Last night, something happened that hasn’t in 25 years: the state with ‘heart of dixie’ stamped on the license plate elected a Democrat to the U.S. Senate. The question is whether Doug Jones’ victory in Alabama is an anomaly or a turning point. His opponent, Roy Moore, was a flawed and controversial candidate, but with a Democratic victory, and the weakness of President Donald Trump among some moderately conservative Republicans, it’s possible to envision Democrats making more gains, even in bright red Texas.

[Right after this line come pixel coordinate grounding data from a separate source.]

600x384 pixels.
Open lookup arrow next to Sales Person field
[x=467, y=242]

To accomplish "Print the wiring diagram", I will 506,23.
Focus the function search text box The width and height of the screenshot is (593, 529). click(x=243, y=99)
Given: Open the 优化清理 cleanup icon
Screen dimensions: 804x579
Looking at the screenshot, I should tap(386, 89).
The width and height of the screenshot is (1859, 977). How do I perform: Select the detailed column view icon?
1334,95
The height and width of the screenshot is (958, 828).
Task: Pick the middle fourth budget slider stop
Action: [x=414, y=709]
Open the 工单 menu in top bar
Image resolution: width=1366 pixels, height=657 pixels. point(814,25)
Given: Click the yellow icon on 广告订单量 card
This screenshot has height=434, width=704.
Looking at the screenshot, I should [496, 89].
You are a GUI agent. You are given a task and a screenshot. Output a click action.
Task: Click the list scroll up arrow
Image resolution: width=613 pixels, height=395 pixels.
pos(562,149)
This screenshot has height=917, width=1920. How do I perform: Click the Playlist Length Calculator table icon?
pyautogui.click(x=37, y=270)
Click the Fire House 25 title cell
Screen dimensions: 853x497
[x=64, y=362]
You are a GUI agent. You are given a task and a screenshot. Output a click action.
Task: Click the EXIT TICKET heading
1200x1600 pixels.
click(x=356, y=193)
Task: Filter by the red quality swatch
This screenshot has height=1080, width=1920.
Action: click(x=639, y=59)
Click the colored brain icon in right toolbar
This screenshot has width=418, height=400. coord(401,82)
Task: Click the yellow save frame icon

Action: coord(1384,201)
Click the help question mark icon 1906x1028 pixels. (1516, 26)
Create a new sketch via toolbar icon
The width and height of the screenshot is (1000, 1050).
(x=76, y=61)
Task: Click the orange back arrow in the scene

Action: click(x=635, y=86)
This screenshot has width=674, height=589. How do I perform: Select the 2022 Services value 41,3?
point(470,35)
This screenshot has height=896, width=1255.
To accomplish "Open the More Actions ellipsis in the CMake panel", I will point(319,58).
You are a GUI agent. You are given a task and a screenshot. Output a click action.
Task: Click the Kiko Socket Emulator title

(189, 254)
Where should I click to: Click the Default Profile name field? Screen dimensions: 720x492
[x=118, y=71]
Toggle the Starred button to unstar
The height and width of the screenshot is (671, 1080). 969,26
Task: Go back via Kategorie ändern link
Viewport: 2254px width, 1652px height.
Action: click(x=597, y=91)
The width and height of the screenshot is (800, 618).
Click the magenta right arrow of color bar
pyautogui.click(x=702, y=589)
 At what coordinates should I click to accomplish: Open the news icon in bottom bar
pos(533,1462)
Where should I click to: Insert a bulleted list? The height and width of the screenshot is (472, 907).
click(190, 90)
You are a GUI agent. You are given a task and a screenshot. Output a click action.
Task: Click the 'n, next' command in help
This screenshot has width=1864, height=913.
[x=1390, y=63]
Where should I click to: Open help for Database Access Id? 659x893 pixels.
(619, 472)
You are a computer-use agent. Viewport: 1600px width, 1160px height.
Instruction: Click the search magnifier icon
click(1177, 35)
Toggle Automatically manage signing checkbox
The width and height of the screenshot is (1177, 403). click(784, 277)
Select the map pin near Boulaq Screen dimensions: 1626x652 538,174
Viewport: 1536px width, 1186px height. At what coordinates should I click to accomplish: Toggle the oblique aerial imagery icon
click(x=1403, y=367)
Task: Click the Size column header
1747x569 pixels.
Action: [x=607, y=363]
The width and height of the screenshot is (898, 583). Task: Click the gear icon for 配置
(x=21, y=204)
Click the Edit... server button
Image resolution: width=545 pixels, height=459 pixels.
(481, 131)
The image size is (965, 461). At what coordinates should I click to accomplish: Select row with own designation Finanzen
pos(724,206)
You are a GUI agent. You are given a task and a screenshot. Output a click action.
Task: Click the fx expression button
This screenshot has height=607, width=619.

Texas Monthly Political Writer R.G. Ratcliffe says there are plenty of similarities between politics in Alabama and the Lone Star State. Roy Moore, he says, pushes the same political buttons as Texas’ controversial “bathroom bill,” which sought to force transgender people to use the bathroom associated with their birth gender.
“You had a candidate who was running on a very moral stand, and yet there was something very dreadfully wrong about him, particularly with the stalking of teenage women,” Ratcliffe says.
The bathroom bill’s contradictions were similar.
“You had the bathroom bill…which was going to limit transgender people from going to bathrooms in public schools, colleges and government buildings, to their own gender,” Ratcliffe says. “Yet at the same time, the changing atmosphere of America told us that it was going to make it hard for businesses to recruit employees, retain employees, get sports events to come here.”
Ratcliffe says that in both states, it was Republicans who ensured a progressive outcome: Democrats didn’t have the numbers in the legislature to kill the bathroom bill without business-friendly Republicans, and Alabama Democrats weren’t able to defeat Roy Moore without defections from members of his party.
Ratcliffe says that rather than leaving a damaged Republican Party to become Democrats, some formerly Republican voters may choose not to align themselves with a party at all.
In specific races, Ratcliffe says it’s too early to tell whether Texas Democrats like Beto O’Rourke, who’s running against U.S. Sen. Ted Cruz, will benefit from a perceived backlash against hard-right candidates like Moore.
“A Republican in Texas like Sen. Ted Cruz still starts with a six to nine point advantage in the voting,” Ratcliffe says. “But some of the polling is showing that moderates in Texas are getting really fed up with Trump, and there’s this disturbance, that at some point they could say ‘a pox on all their houses.'”
Mark Jones, a fellow in political science at the Baker Institute at Rice University says Jones’ victory in Alabama came as a result of strong turnout among urban voters. In Texas, Democrats have done well in urban counties, including Dallas, Bexar and Travis. Rio Grande counties, including Hidalgo and Cameron, have also been bright spots for Democrats.
Jones says to increase their success, Democrats need to focus on “purple” counties, with more suburban voters who could be swayed to support them.
“Doug Jones won the election not just by narrowly winning Jefferson and Montgomery counties,” Jones says. “He won the election by having a landslide in those two counties, which counterbalanced the Republican vote for Roy Moore in the more rural counties throughout the state.”
Jones says that while many rural counties in Texas remain solidly in the Republican camp, some, especially in the Rio Grande Valley, are becoming more friendly to Democrats, as their population becomes more Latino.
“If the Democratic Party is able to win a larger share of the Latino vote, and at the same time, Latinos turn out at a much higher rate, then some of those rural counties that are increasingly Latino could start turning blue,” Jones says.